UAE-based telco Etisalat’s shares climbed after it said that it’s planning to buy back stock valued at as much as $2 billion, according to Bloomberg.
The board of Emirates Telecommunications Group, also known as Etisalat, recommended purchasing up to five percent of the phone operator’s paid-up capital, or 434.8 million shares, the Abu Dhabi-based company said in a statement.
The buyback is intended for canceling or reselling the shares, it said, without providing the terms.
Etisalat, which competes with Dubai-based Du at home, runs operations in countries ranging from Pakistan to Egypt. It has a market capitalisation of $41 billion (AED 151 billion), and based on Monday’s closing share price the buyback will be valued at AED 7.5 billion.
Nishit Lakhotia, head of research at Securities & Investment said that the move is an example of an alternate way to reward shareholders if a firm doesn’t want to increase annual cash dividend.
Etisalat’s consolidated cash and bank balances increased from AED 23.7 billion in 2016 to AED 27.1 billion in 2017, but the company maintained its annual dividend at 80 fils per share.

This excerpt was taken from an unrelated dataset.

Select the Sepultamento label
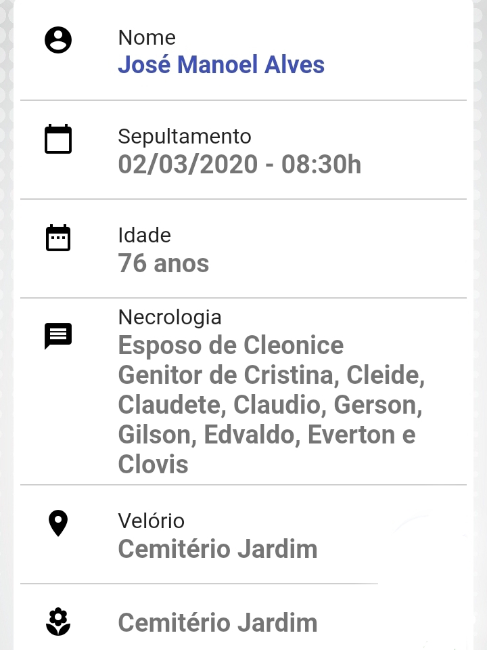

The shares advanced as much as 4.1 percent, the most in more than than year, in Abu Dhabi. The board’s recommendation is subject to shareholders’ approval at a general assembly meeting scheduled for March 21.
In February, the company has been named the Middle East’s most valuable telecoms brand for the first time in Brand Finance’s Telecoms 300 rankings, after it saw a 40 percent increase to its brand value.